[[ EXERCISE INPUT open ]]

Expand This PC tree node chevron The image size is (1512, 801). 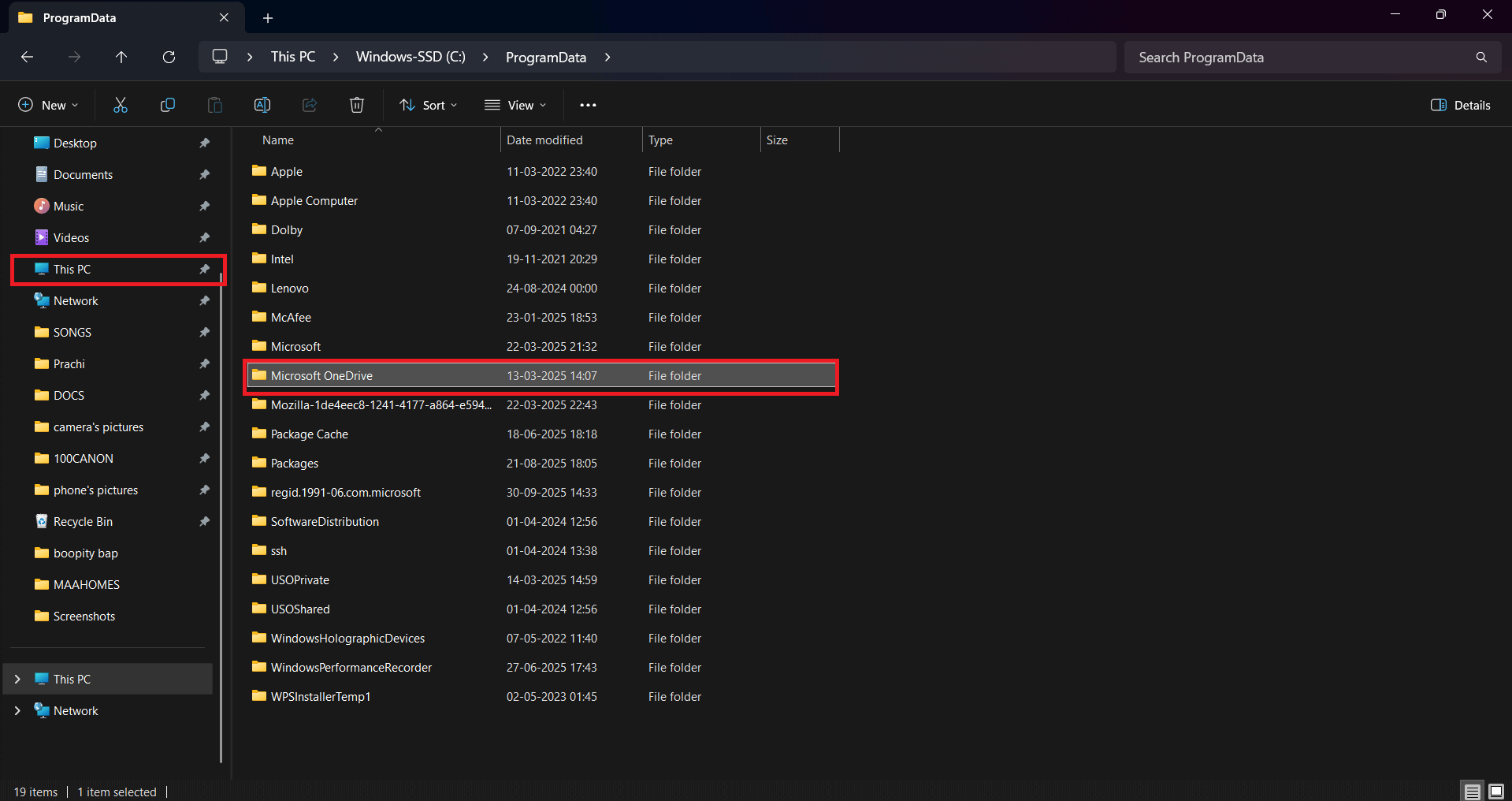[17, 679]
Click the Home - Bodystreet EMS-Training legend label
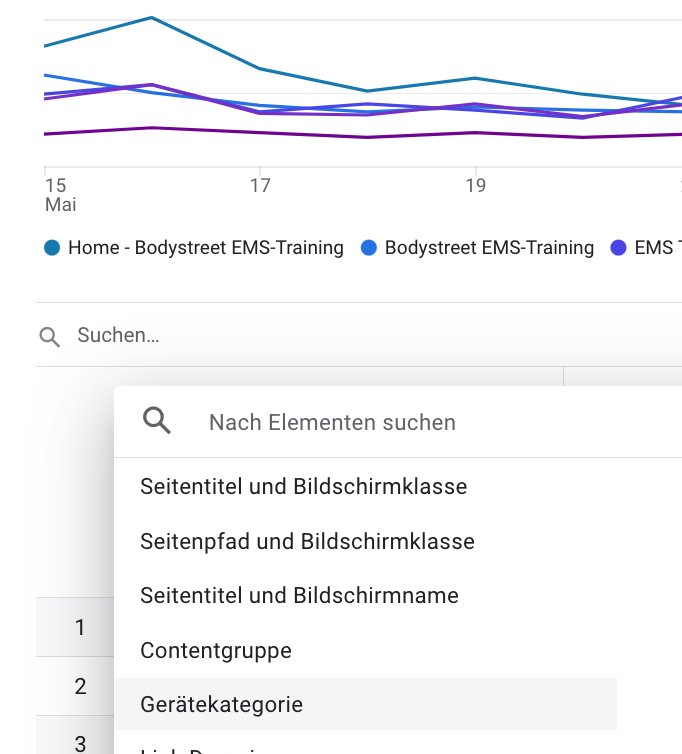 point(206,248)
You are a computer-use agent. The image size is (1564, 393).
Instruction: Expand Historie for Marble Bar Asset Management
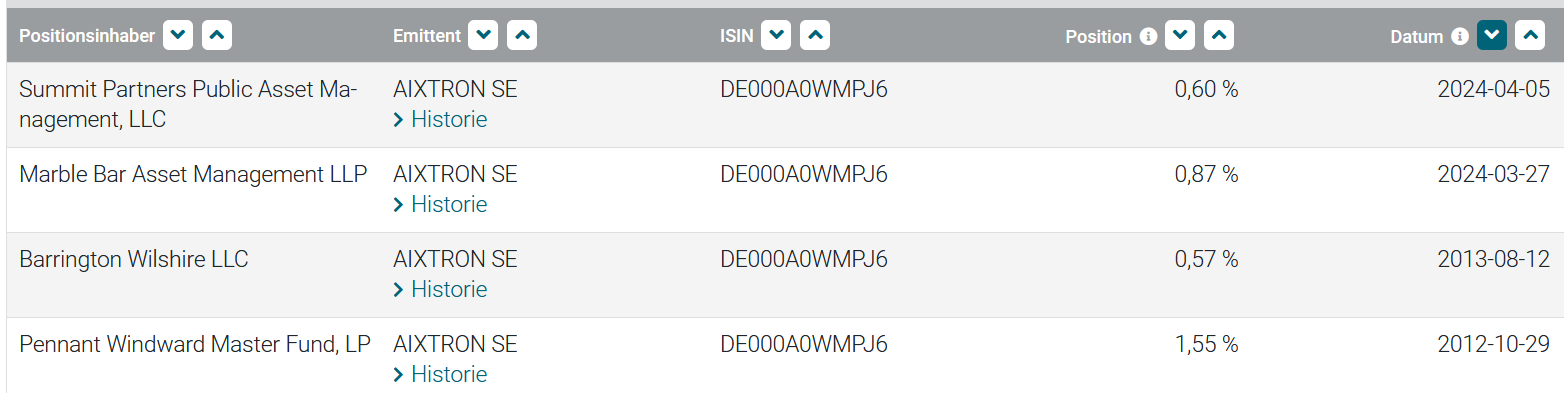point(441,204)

[[ EXERCISE INPUT closed ]]

WORK REQUIRED:
Beginning at the line that contains "You are a computer-use", retype each line of the data above through the very last one. Do not retype the pictures.

COMPLETED EXERCISE:
You are a computer-use agent. The image size is (1564, 393).
Instruction: Expand Historie for Marble Bar Asset Management
point(441,204)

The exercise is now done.